Given passage:
In a discussion with John J. Pitney, the political scientist at Claremont McKenna, Jay Nordlinger, and Mr. Pitney discuss the late Peter Schramm.
Peter Schramm, another political scientist, was born in Hungary in 1946 and taught at Ashland University, in Ohio. Mr. Nordlinger calls him a “wonderful, invaluable guy.”
As Jay explains, the Schramms escaped Hungary during the 1956 uprising. Peter Schramm’s father, helping his son understand what they were about to do, told him:
“We were born Americans, but in the wrong place.”
Mr. Nordlinger heard Peter relate this story to audiences — conservative audiences — many times. They loved it, he said. Today, however, many on the right want to be in Hungary.
Peter also said, many times, “My mission in life is to teach native-born Americans about the distinctive glories of their country.”
We could use a host of Peter Schramms, now and always.
The Totalitarian Temptation
The great, late Charles Krauthammer wrote a piece before he could write no more. In the summer of 2017, Dr. K. penned “The Authoritarian Temptation,” the title based upon Jean-François Revel’s 1976 book “The Totalitarian Temptation.”
According to Krauthammer, “The slide back away from liberal democracy is well underway,” Krauthammer cited Hungary, among other countries.
In what would have been unimaginable 25 years ago, mature Western democracies are experiencing a surge of ethno-nationalism, a blood-and-soil patriotism tinged with xenophobia, a weariness with parliamentary dysfunction and an attraction — still only an attraction, not yet a commitment — to strongman rule.
Its most conspicuous symptom is a curious and growing affinity for Vladimir Putin, Czar of all the Russias. Remarkably, this tendency is most pronounced on the right. The reversal is head-snapping.
Jay ends his piece by writing that we could use a host of Peter Schramms and Charles Krauthammers, now and always.

Provided material:

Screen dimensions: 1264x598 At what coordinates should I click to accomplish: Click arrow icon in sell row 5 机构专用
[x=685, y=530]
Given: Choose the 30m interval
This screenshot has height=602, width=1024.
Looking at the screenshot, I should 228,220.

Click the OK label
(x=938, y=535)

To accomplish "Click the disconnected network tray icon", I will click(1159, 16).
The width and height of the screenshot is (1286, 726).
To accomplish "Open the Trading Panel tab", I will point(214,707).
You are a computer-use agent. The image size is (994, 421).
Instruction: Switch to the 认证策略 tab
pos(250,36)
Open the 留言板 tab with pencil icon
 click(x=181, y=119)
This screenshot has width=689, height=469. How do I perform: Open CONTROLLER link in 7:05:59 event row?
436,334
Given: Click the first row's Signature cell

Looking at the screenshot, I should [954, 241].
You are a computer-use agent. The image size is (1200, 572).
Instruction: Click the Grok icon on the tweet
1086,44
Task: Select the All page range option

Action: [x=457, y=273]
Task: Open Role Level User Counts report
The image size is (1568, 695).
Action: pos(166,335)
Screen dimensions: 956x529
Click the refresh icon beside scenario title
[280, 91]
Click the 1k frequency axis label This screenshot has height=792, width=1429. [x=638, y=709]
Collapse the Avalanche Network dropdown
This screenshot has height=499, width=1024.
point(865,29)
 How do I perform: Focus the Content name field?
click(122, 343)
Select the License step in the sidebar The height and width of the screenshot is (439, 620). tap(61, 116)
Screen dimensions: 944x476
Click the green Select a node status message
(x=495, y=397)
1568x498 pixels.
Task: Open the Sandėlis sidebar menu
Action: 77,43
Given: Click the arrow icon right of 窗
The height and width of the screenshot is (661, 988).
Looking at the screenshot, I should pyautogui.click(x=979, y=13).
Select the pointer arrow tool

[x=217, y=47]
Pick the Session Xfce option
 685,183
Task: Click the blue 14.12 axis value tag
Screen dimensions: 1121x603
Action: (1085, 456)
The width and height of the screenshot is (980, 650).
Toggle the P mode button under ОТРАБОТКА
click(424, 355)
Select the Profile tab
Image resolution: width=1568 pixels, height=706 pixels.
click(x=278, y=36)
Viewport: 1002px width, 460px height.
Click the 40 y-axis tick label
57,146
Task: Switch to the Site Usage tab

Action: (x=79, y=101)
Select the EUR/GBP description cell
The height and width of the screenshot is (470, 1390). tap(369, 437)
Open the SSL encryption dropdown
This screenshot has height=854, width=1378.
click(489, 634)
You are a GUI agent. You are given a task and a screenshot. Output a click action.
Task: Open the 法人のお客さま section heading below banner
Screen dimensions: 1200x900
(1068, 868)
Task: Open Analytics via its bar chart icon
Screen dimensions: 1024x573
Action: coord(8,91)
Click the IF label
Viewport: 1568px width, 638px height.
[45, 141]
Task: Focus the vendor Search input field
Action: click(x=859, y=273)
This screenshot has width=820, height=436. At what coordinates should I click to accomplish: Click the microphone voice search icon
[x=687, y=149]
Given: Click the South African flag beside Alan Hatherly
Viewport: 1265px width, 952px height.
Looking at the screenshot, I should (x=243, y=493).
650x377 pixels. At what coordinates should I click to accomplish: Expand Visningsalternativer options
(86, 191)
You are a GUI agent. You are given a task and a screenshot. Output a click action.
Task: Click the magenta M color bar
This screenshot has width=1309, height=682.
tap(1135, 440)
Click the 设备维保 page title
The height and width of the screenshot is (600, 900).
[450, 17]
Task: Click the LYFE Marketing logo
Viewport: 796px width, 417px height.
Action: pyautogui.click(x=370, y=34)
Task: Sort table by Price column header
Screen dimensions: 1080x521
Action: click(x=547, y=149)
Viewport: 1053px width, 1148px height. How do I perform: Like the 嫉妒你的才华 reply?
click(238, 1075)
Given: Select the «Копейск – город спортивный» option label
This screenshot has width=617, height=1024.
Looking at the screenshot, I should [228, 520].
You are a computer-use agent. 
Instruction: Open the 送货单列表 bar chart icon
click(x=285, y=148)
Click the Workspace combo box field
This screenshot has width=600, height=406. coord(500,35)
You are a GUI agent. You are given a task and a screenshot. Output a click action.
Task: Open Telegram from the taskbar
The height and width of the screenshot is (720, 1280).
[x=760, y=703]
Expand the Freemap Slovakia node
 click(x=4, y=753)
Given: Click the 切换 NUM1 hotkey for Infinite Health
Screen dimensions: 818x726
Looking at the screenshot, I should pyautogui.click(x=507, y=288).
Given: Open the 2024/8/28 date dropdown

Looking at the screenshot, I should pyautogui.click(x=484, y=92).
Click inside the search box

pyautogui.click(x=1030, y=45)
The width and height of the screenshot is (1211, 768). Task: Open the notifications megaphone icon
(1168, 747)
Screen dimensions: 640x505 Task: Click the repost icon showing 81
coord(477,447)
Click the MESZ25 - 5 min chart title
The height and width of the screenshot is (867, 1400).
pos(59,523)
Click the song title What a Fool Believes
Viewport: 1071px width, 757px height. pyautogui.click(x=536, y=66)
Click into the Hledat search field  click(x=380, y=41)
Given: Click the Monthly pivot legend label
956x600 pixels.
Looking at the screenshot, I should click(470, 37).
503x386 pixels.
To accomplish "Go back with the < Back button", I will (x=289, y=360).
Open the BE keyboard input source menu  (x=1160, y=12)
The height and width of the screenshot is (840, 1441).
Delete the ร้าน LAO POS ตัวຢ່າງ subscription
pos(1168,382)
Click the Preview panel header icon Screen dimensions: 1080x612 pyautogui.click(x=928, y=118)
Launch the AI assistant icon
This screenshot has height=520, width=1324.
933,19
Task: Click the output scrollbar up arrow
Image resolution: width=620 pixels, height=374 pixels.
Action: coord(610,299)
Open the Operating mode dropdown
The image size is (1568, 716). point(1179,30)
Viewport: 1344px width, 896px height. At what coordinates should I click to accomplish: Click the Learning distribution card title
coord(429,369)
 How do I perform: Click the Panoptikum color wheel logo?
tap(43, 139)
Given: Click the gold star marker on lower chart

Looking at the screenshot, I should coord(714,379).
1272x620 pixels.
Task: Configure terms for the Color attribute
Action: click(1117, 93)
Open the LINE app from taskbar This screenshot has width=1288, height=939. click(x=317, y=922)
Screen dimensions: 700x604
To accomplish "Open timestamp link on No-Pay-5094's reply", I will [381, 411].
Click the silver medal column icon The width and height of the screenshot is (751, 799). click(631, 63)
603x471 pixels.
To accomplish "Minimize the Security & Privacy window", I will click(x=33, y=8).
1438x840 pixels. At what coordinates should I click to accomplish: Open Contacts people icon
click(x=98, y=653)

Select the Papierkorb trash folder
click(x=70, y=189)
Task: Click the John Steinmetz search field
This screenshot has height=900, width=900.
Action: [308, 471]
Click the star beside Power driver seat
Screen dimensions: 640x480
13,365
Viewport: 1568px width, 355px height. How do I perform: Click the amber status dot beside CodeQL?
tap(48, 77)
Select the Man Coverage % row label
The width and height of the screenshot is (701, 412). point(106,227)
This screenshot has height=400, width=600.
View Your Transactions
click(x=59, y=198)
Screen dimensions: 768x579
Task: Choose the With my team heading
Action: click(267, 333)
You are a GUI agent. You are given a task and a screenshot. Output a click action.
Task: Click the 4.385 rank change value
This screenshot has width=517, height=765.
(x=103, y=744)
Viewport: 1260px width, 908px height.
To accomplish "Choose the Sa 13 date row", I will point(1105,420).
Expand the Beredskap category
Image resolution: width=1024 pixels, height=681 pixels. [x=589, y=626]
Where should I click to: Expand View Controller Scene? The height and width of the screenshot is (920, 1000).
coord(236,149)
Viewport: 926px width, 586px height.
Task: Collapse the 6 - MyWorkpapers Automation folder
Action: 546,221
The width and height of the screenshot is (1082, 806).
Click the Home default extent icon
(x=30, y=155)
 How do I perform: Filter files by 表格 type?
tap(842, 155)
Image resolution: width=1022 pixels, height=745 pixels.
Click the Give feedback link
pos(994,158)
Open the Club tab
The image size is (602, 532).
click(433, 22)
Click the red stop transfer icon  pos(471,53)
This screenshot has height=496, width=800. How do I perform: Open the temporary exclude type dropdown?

The problem: Reproduce the passage about Peter Schramm word for word, from "As Jay explains, the" up to and including "Schramms, now and always.".

Answer space:
As Jay explains, the Schramms escaped Hungary during the 1956 uprising. Peter Schramm’s father, helping his son understand what they were about to do, told him:
“We were born Americans, but in the wrong place.”
Mr. Nordlinger heard Peter relate this story to audiences — conservative audiences — many times. They loved it, he said. Today, however, many on the right want to be in Hungary.
Peter also said, many times, “My mission in life is to teach native-born Americans about the distinctive glories of their country.”
We could use a host of Peter Schramms, now and always.